In a classic analogy Warren Buffet's Dad illustrated the obscure conflict at the heart of our monetary system. In this short article you can read it for yourself, and enjoy a modern footnote which shows - almost as clearly - how to avoid the misery of experiencing first hand the end of a paper currency system.
America's national debt is now at about 5 times the per capita value of the national debt which caused Argentina's financial system to implode in 2001.
Many people are rightfully concerned. Even the occasional politician has tried to do something about it, but without much success. Suffering under the early phases of this conflict in 1948 Warren Buffet's Dad (who was a Congressman from Nebraska) memorably compared his role in the US government to a brave but ineffectual fireman:-
"There is only one way these spending pressures can be halted, and that is to restore the final decision on public spending to the producers of wealth. Taxpayers must regain their right to obtain gold in exchange for the fruits of their labour. This restoration would give the people the final say-so on governmental spending, and would enable wealth producers to control the issuance of paper money and bonds.
I do not ask you to accept this contention outright. But if you look at the political facts of life I think you will agree that this is the only genuine cure.
There is a parallel between business and politics which quickly illustrates the weakness in political control of money.
Each of you is in business to make profits. If your firm does not make profits it goes out of business. If I were to bring a product to you and say this item is splendid for your customers, but you would have to sell it without profit, or even at a loss which would put you out of business, well I would get thrown out of your office, perhaps politely, but certainly quickly.
In politics votes have a similar vital importance to an elected official. That situation is not ideal, but it exists.
Perhaps you are right now saying to yourself 'That's just what I have always thought. The politicians are thinking of votes when they ought to think about the future of the country. What we need is a Congress with some guts. If we elected a Congress with intestinal fortitude it would stop the spending all right'.
I went to Washington with exactly that hope and belief. But I have had to discard it as unrealistic. Why? Because an economy Congressman under our printing-press money system is in the position of a fireman running into a burning building with a hose that is not connected to the water. His courage may be commendable, but he is not hooked up right.

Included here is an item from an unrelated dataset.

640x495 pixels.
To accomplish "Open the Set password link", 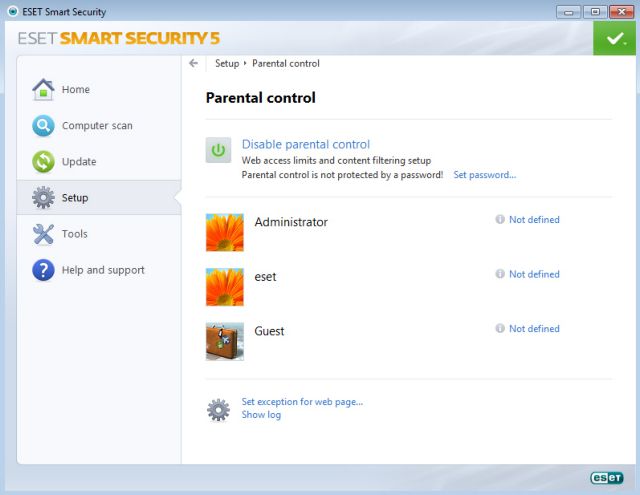I will (484, 175).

When the people's right to restrain public spending by demanding gold coin was taken from them, the automatic flow of strength from the grass roots to enforce economy in Washington was disconnected.

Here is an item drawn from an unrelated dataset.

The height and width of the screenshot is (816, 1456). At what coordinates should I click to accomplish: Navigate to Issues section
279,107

Truman's promises were to be expected under our paper currency system because his continuance in office depends upon pleasing a majority of pressure groups.

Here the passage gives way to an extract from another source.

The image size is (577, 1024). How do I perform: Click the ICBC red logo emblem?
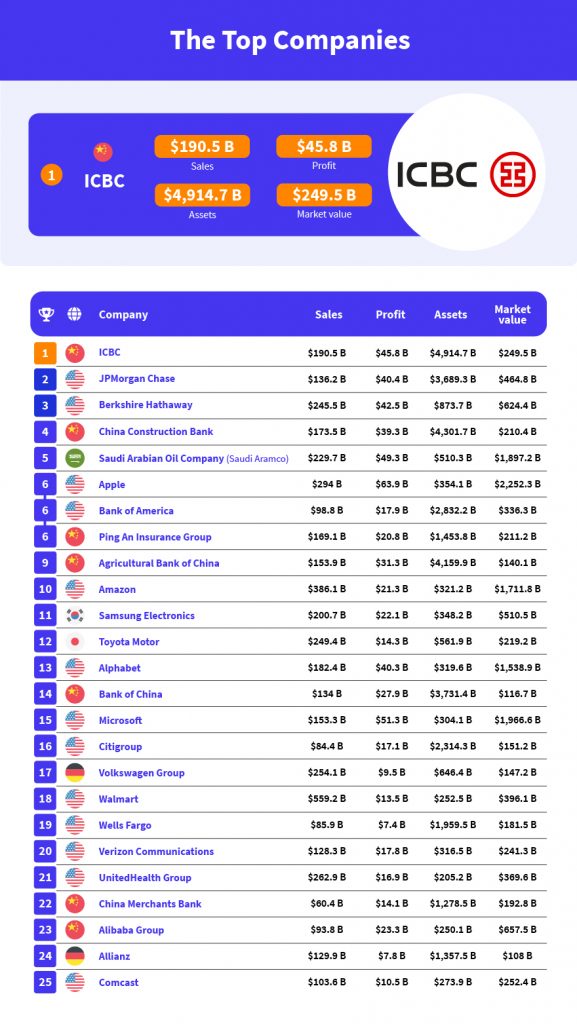(x=513, y=174)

But it was not always this way. Before 1933 the people themselves had an effective way to demand economy. Before 1933 whenever the people became disturbed over Federal spending they could go to the banks, redeem their paper currency in gold, and wait for common sense to return to Washington."
Being 'hooked up right', as Mr Buffet described it, regulated government power by allowing people to demand custody of the private property which underwrote their freedom. If collectively savers were withdrawing backing of government in sufficient numbers to restrain public spending, they were doing so in defence of their own economic freedom, and they were keeping government honest. When they were prevented from withdrawing the support of their money their government began - slowly at first - to spend without restraint. The effects have been falling standards of monetary honesty in public life, the diminution of the worth of money, the theft, by stealth, of the private property of the American people, and the erosion of the liberty which that private property underpinned.
Mr Buffet's wonderfully clear explanation of a difficult subject is often quoted by those who seek a return to a gold standard, but surely they miss the point. What he was showing us is that there is no safe exit from managed paper money. No matter how much we want to go back it cannot be done - certainly not in a democracy - and this is the error of those who protest for a return to sound money. They are wasting their energy.
But while a rescue of the general public is impossible that is not the case for us as individuals. There is still enough freedom left in the system for us to save ourselves, and how better to explain it than by analogy?
The one way street of paper money systems
Picture the printing press money system as a busy one way street, and our currencies as buses trundling along it. They're all taking the same route, but generally doing their job of transporting us quickly along our chosen route. We're free to jump on when we want to, and we can get off to do our shopping. It's certainly a lot faster than walking.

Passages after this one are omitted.